What to do:
**1.** Decide whether each statement agrees with the AUR package discussion below, answering yes or no and quoting the words from the discussion that settle it. (a) One participant says an AUR package lets you see where the binary blob comes from. (b) The discussion says OP supplied detailed information about the package. (c) One participant says the term "relevant pacman files" is familiar to them.
**2.** Output the AUR package discussion from "And since there’s" up to and including "has said nothing...", copied word for word.

You said AUR package, you can see what’s included, what’s being patched if open source and from where the binary blob is coming from.
That’s why I said third-party, unknown entity packaged unknown software from which OP has given no details or maybe doesn’t even known the details...
How is this different from some company's mysterious .deb which is extracted by makepkg and copied directly into "$pkgdir"?
And since there’s absolutely no information from OP, I can only assume malware...
That's a very wild assumption, there's absolutely no information on how you formulated this hypothesis. I conclude that you are malware! /s
Now back on topic, if the package does not contain the relevant pacman files, then it’s not a pacman package, making this thread pointless...and OP has said nothing...
Can you define your use of the technical term "relevant pacman files"? I've never heard it before, and thus far I've failed to guess what it refers to.
You can make this question generic to:
“Can you see/generate the Makefile/$buildscript that made this piece of software?”

Excerpted records:

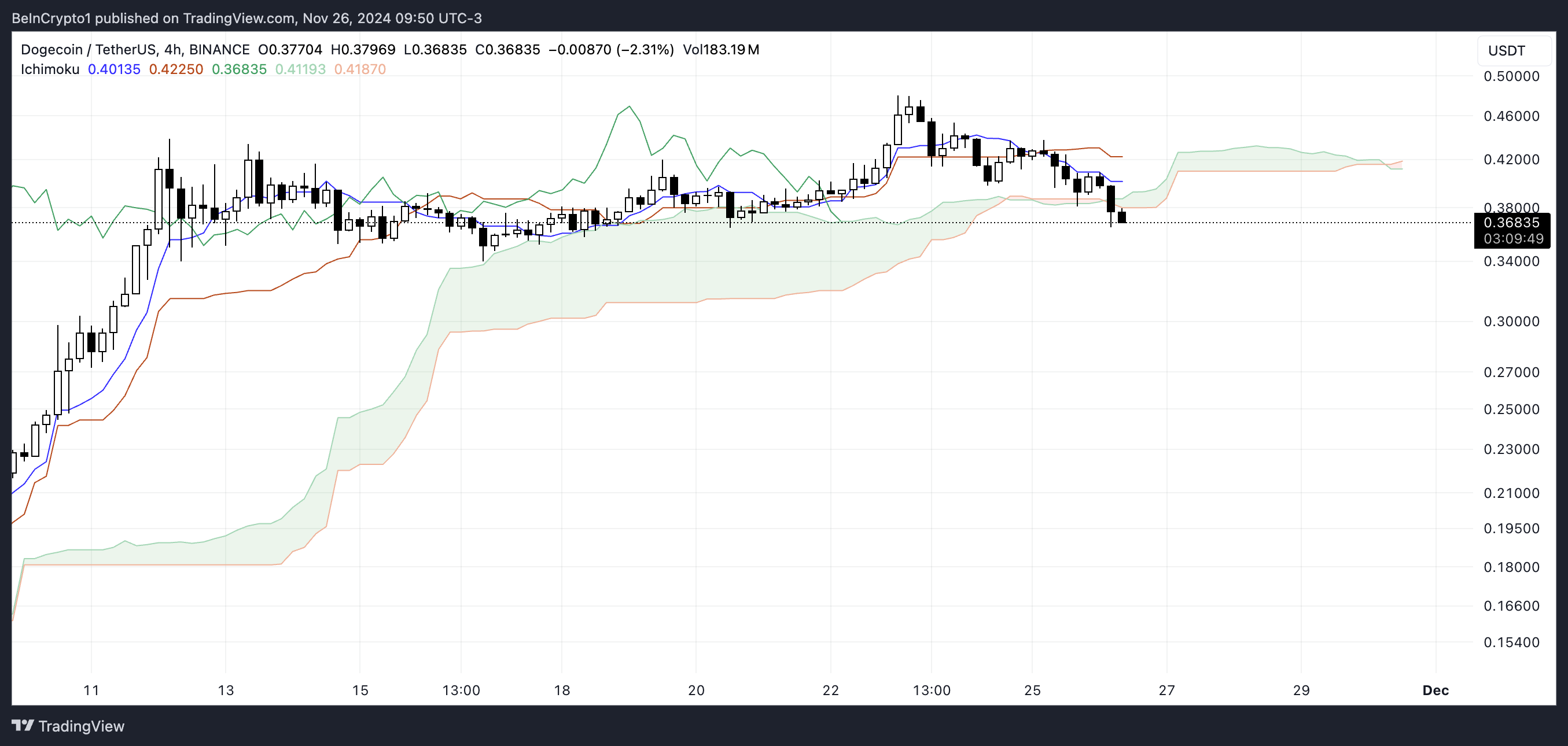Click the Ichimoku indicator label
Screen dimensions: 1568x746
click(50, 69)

* * *

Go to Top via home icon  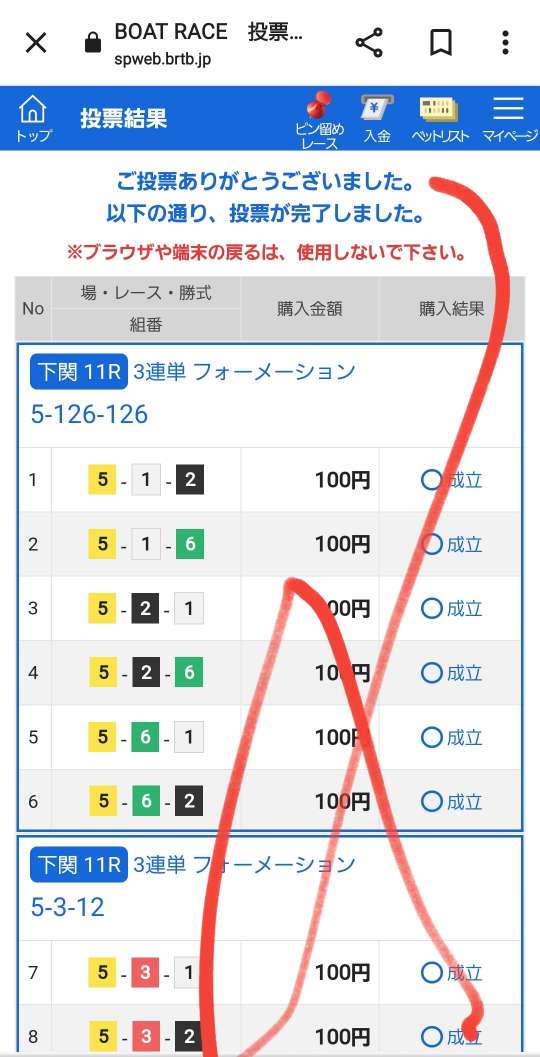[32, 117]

Answers to the exercises:
**1.**
(a) Yes: "you can see what’s included, what’s being patched if open source and from where the binary blob is coming from."
(b) No: "OP has given no details or maybe doesn’t even known the details"
(c) No: "I've never heard it before, and thus far I've failed to guess what it refers to."

**2.**
And since there’s absolutely no information from OP, I can only assume malware...
That's a very wild assumption, there's absolutely no information on how you formulated this hypothesis. I conclude that you are malware! /s
Now back on topic, if the package does not contain the relevant pacman files, then it’s not a pacman package, making this thread pointless...and OP has said nothing...